SMA is a genetic disease, that results in the atrophy or wasting of the muscles due to the loss of motor neurons in the spinal cord and brain. As a result, infants diagnosed with Type 1 – the most severe form of SMA – are unable to lift their head, sit up unassisted, or crawl, and have difficulty in breathing and swallowing. SMA is the leading killer of children under the age of two.
Other forms of SMA lead to gradual loss of mobility, and eventually, death. There is no cure, and until now, no treatment, for the condition that affects 1 in 6,000 to 10,000.

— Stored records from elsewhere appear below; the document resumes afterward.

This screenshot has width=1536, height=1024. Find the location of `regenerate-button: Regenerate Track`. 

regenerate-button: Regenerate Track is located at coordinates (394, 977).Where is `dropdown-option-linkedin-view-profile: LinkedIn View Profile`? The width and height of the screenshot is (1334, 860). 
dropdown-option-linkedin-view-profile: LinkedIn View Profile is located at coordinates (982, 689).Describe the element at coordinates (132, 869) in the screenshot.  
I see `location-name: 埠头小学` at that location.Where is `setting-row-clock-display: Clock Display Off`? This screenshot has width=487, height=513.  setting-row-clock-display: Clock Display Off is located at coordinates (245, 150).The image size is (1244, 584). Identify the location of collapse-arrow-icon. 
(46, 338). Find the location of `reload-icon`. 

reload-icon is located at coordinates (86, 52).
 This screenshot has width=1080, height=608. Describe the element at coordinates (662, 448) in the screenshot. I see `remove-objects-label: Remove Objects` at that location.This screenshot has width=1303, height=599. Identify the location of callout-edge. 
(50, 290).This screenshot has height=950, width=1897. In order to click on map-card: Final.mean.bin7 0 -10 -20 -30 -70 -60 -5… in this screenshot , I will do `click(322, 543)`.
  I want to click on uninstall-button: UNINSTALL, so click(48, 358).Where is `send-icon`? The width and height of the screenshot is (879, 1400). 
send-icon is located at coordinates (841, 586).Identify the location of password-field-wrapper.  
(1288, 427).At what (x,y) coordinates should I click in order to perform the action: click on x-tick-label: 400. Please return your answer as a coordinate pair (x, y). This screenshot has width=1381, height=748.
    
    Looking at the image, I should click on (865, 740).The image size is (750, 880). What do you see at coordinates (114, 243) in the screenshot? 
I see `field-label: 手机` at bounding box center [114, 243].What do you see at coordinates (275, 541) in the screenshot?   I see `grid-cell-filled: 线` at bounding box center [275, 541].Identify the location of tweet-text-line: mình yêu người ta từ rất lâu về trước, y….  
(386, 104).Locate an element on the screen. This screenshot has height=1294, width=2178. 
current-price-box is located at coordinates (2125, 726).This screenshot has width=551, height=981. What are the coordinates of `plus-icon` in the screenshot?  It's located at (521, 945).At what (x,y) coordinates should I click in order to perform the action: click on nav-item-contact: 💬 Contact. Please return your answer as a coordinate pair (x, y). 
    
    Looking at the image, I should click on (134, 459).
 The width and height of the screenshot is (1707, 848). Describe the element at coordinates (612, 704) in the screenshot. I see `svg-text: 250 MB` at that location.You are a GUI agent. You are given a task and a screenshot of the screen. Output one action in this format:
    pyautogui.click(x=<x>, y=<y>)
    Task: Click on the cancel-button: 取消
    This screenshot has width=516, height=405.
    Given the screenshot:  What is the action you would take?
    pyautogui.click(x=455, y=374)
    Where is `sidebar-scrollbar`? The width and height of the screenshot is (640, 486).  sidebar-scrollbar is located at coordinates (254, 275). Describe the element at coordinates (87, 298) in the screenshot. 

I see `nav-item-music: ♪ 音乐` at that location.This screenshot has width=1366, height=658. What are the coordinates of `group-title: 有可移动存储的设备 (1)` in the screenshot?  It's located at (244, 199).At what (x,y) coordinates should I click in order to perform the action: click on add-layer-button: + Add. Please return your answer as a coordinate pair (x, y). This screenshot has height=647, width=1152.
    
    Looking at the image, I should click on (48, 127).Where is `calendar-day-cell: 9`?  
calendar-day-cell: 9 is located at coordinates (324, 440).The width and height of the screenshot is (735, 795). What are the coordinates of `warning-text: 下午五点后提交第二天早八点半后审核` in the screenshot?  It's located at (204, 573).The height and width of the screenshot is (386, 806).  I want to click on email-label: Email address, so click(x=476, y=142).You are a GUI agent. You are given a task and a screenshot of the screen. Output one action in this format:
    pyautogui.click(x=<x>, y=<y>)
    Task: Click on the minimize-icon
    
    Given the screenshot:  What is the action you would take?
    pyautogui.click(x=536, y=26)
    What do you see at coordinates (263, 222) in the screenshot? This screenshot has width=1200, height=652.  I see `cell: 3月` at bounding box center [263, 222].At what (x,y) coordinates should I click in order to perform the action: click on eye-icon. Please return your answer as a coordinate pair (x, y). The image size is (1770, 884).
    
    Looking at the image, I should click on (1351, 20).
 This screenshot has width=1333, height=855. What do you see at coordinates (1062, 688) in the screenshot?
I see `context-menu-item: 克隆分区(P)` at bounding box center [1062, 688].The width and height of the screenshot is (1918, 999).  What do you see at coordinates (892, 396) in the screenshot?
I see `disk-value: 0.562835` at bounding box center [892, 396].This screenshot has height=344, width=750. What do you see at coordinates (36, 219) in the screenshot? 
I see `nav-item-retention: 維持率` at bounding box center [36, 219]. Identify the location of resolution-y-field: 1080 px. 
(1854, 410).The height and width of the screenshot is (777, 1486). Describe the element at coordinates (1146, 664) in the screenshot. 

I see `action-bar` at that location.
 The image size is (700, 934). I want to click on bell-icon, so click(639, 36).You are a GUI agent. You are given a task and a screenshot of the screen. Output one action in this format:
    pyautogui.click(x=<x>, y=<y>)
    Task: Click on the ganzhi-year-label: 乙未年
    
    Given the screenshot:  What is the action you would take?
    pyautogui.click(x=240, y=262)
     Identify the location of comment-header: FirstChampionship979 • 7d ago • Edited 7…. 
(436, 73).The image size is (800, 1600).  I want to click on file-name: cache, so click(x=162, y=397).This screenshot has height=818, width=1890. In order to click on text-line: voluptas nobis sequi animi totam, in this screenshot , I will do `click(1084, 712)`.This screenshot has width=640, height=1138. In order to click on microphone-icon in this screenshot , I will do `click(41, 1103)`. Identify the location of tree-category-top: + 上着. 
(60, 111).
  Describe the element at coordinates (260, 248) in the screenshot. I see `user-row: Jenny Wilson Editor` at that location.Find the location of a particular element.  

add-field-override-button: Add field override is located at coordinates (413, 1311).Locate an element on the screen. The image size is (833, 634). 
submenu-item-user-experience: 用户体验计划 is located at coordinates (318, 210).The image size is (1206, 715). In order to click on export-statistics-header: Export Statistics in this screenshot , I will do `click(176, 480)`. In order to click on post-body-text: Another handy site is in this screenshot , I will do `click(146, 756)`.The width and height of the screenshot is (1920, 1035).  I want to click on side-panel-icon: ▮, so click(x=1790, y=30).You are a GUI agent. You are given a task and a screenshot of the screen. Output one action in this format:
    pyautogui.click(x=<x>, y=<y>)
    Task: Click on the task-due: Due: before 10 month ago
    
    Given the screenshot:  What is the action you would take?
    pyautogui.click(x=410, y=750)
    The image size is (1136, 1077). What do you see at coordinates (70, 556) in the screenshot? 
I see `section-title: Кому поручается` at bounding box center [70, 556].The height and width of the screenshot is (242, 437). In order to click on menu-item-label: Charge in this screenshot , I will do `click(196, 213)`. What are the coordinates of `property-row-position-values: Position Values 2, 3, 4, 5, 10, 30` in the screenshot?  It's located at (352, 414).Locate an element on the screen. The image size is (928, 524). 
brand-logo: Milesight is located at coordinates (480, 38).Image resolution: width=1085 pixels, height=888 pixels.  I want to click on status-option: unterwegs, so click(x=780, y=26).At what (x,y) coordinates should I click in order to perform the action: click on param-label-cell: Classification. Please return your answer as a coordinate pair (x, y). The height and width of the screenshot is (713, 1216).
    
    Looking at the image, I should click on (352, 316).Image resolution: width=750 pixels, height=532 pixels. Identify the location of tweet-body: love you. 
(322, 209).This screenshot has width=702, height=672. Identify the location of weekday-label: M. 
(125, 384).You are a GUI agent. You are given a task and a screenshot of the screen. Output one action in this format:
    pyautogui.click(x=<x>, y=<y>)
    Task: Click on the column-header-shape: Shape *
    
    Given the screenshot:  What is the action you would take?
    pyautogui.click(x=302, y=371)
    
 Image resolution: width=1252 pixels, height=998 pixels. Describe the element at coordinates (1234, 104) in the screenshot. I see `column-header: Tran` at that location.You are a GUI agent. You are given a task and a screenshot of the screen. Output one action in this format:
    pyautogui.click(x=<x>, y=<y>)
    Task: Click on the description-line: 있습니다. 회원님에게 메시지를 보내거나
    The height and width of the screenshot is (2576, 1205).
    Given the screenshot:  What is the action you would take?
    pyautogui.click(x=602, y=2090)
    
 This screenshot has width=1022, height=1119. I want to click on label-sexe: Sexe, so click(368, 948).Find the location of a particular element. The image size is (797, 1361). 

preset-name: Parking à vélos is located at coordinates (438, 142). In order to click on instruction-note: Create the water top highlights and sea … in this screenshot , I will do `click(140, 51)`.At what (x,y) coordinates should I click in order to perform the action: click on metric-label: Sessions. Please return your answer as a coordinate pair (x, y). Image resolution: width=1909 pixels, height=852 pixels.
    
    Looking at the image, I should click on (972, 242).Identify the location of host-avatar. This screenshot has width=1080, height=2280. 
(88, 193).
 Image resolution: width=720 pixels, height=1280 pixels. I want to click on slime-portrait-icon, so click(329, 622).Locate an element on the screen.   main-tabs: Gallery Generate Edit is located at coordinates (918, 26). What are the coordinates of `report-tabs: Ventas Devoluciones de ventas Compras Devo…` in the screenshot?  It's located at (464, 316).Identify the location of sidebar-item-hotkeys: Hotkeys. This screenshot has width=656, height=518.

Louise Smith organized the first Rebecca Run in 2002, in honour of her niece, Rebecca Grace Van Fraassen, diagnosed with SMA. Smith's goal: to “find a cure in her lifetime.”
Spinraza isn't a cure, Smith says, but the clinical trials suggest “babies diagnosed with SMA today will not suffer symptoms.” Studies found that infants given the drug, developed by Biogen, met their milestones – able to lift their head, able to crawl and stand – and had a longer life.
“We did it,” Smith says, but quickly adds, “We're not done. The next step is the cost.” The cost of the new drug is estimated at $750,000 for the first year alone, $375,000 for every year afterwards for the rest of the patient's life. “Our next fight is to have it funded by OHIP.”
Hundreds came out to support the fundraiser and Run or Walk for SMA. Winner of the 5K run was Bradford resident Fernando Carvalho, who finished the course in under 17 minutes.
He has attended the Rebecca Run nearly every year. “It got me into running,” Carvalho says. Initially, he knew nothing about the Charity, nothing about SMA, but came out to Fairy Lake because it was one of the few local Runs at the time.
It was after he met Smith, that he made running in the Rebecca Run an annual tradition. “She's a good person, it's a good charity,” Carvalho says.
Rebecca Van Fraassen, now 16 and in a wheelchair, attended the Run with her new service dog, to watch the 5K Run/ Walk, 1K Kids' Fun Run, and 3K Walk, Run or Roll through Fairy Lake Park, and listen to the announcement that followed.
There could be more good news, down the road. A gene therapy treatment for SMA is “in the pipes,” in Phase 2 trials, and showing promise, Smith says. “That will be a cure.”